(Dataset entries)
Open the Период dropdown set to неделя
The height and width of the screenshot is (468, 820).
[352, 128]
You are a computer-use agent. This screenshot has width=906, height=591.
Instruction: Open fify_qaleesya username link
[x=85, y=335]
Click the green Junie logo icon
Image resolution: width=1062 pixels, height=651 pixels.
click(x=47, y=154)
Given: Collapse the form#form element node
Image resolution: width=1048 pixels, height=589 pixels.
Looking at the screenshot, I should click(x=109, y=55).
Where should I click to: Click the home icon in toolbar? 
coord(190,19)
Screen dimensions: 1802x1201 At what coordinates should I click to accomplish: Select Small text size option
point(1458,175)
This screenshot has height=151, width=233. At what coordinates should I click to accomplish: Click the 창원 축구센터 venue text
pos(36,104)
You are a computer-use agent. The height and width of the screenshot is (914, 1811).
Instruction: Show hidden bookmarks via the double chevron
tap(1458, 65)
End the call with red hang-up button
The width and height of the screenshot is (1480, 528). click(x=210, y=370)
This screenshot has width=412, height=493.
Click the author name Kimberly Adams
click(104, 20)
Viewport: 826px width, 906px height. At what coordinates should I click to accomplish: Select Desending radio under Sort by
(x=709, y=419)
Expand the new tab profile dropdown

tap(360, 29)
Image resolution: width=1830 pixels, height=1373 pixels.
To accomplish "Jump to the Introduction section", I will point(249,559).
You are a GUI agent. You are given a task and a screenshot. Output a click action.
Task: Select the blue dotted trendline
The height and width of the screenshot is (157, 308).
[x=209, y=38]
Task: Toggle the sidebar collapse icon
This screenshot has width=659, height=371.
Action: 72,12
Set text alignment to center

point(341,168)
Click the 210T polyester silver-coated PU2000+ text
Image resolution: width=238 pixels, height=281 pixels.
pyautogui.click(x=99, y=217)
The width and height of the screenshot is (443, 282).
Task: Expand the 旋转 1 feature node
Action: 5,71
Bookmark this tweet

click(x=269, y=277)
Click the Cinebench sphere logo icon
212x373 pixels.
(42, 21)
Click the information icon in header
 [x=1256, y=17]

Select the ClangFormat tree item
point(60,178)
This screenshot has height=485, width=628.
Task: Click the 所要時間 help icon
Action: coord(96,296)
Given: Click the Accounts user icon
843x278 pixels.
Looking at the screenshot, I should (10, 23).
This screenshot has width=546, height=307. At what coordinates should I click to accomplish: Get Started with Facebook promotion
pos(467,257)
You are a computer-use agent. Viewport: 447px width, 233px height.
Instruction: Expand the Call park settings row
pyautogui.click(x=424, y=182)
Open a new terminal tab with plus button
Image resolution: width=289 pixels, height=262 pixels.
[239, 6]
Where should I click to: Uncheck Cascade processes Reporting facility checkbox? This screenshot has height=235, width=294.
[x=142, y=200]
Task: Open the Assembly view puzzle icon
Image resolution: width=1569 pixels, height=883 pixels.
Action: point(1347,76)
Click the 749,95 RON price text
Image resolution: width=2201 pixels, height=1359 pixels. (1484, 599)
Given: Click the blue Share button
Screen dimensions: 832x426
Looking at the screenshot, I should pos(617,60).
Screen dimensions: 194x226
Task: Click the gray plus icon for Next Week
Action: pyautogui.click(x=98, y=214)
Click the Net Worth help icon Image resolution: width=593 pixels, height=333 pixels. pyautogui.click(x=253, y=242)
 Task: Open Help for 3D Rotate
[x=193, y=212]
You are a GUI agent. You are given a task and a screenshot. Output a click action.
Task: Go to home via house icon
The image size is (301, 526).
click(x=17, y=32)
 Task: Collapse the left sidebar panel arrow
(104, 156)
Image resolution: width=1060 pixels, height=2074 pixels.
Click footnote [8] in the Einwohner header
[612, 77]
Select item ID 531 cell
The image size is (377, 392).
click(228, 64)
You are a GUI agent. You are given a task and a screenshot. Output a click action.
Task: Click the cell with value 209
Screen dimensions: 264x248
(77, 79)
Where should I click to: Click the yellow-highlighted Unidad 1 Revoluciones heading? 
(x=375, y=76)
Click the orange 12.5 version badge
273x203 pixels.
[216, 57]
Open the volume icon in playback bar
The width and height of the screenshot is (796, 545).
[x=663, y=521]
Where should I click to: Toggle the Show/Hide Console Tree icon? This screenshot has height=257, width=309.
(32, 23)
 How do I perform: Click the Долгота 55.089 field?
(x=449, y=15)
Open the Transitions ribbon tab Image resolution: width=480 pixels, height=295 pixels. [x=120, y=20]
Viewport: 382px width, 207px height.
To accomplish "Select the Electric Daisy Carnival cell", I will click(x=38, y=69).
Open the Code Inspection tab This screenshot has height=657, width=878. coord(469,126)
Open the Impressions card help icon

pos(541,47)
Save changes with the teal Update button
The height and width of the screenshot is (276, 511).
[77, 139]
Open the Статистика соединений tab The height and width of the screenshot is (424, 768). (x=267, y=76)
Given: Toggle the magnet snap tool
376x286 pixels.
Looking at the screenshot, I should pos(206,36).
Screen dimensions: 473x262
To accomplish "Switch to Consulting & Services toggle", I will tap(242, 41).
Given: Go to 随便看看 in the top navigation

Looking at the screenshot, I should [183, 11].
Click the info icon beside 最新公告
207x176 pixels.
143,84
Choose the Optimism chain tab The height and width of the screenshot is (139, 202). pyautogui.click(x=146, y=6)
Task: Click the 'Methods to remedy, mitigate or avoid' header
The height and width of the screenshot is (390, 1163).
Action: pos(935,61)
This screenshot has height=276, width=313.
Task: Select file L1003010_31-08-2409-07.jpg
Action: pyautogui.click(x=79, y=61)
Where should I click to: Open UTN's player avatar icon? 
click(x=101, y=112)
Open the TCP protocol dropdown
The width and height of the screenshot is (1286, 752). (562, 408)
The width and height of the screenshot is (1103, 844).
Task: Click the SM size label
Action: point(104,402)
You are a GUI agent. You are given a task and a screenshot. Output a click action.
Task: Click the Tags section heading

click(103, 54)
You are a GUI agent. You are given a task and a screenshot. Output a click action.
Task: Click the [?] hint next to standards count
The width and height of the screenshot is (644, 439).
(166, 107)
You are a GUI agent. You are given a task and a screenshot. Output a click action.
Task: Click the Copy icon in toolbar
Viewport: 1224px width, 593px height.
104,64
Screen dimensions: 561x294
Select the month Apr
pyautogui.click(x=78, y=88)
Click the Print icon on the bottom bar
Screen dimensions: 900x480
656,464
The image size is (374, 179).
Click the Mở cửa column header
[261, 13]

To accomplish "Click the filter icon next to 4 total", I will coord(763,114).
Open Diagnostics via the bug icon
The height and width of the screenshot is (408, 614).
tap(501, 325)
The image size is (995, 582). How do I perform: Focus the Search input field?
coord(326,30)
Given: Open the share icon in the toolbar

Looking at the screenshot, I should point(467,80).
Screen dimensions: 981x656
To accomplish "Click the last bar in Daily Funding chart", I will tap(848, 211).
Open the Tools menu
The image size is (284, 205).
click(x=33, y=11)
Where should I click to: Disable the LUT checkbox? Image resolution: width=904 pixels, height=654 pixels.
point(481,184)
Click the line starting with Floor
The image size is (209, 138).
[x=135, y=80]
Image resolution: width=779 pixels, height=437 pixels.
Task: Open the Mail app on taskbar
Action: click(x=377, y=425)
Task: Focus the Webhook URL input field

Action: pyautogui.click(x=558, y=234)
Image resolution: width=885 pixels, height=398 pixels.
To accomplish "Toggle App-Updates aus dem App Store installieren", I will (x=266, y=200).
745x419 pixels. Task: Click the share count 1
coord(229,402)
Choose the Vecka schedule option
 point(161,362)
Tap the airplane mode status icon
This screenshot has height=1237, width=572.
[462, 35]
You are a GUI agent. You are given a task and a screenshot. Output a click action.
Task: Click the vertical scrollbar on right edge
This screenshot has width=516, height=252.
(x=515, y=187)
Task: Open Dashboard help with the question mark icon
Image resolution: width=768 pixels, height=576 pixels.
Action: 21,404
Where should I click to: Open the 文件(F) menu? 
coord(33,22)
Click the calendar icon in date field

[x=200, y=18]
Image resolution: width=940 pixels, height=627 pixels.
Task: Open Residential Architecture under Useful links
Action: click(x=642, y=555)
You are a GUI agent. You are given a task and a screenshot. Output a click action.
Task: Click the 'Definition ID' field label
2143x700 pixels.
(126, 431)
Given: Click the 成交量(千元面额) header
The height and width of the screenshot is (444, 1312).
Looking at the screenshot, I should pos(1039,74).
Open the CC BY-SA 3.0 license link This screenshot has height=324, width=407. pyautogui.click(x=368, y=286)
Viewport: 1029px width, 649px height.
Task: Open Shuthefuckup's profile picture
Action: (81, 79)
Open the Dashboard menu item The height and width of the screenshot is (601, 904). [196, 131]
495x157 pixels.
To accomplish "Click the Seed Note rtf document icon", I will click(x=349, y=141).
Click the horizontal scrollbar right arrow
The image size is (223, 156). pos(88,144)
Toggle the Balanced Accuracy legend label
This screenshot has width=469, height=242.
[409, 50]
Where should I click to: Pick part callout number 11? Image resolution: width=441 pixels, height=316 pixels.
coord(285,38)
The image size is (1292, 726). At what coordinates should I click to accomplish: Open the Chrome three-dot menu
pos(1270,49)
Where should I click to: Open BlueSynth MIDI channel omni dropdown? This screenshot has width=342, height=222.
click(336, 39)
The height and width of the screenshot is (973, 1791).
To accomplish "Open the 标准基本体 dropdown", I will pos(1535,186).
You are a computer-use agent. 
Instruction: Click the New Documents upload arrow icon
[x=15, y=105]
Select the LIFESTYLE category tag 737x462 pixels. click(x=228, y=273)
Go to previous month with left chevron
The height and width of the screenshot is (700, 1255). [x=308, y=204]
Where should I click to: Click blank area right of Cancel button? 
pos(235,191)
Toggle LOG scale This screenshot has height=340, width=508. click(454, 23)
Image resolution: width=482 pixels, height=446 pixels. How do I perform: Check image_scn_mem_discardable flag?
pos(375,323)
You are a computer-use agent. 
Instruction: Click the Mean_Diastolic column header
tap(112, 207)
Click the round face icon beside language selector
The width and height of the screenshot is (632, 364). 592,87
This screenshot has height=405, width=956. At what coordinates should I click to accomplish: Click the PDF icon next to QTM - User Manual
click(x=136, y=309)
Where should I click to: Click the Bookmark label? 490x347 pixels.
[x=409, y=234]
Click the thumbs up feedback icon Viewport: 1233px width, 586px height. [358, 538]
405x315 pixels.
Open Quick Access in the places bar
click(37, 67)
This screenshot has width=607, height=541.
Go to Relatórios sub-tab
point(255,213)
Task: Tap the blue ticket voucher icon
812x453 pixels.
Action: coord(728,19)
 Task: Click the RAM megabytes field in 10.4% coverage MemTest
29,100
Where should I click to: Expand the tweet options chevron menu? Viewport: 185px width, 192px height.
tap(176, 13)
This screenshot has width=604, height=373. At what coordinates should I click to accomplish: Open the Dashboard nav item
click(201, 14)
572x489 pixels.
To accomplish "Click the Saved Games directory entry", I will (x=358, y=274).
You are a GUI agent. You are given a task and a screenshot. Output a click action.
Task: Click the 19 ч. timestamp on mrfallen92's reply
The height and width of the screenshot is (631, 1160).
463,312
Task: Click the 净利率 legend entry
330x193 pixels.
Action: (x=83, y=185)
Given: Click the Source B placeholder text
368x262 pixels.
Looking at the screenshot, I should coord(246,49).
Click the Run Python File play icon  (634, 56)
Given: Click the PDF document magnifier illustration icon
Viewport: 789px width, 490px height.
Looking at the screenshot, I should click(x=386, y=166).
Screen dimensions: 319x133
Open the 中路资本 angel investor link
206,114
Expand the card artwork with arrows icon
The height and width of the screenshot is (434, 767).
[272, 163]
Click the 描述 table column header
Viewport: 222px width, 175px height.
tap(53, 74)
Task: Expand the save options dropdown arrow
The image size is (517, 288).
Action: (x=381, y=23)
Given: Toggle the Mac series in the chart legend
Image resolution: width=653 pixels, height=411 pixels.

TASK OBJECTIVE: Above are some records; copy exactly the lines from the one with "Task: Select the blue dotted trendline" through the one with "Given: Click the blue Share button", both included, and no others.

FINISHED TASK:
Task: Select the blue dotted trendline
The height and width of the screenshot is (157, 308).
[x=209, y=38]
Task: Toggle the sidebar collapse icon
This screenshot has width=659, height=371.
Action: 72,12
Set text alignment to center

point(341,168)
Click the 210T polyester silver-coated PU2000+ text
Image resolution: width=238 pixels, height=281 pixels.
pyautogui.click(x=99, y=217)
The width and height of the screenshot is (443, 282).
Task: Expand the 旋转 1 feature node
Action: 5,71
Bookmark this tweet

click(x=269, y=277)
Click the Cinebench sphere logo icon
212x373 pixels.
(42, 21)
Click the information icon in header
 [x=1256, y=17]

Select the ClangFormat tree item
point(60,178)
This screenshot has height=485, width=628.
Task: Click the 所要時間 help icon
Action: coord(96,296)
Given: Click the Accounts user icon
843x278 pixels.
Looking at the screenshot, I should (10, 23).
This screenshot has width=546, height=307. At what coordinates should I click to accomplish: Get Started with Facebook promotion
pos(467,257)
You are a computer-use agent. Viewport: 447px width, 233px height.
Instruction: Expand the Call park settings row
pyautogui.click(x=424, y=182)
Open a new terminal tab with plus button
Image resolution: width=289 pixels, height=262 pixels.
[239, 6]
Where should I click to: Uncheck Cascade processes Reporting facility checkbox? This screenshot has height=235, width=294.
[x=142, y=200]
Task: Open the Assembly view puzzle icon
Image resolution: width=1569 pixels, height=883 pixels.
Action: point(1347,76)
Click the 749,95 RON price text
Image resolution: width=2201 pixels, height=1359 pixels. (1484, 599)
Given: Click the blue Share button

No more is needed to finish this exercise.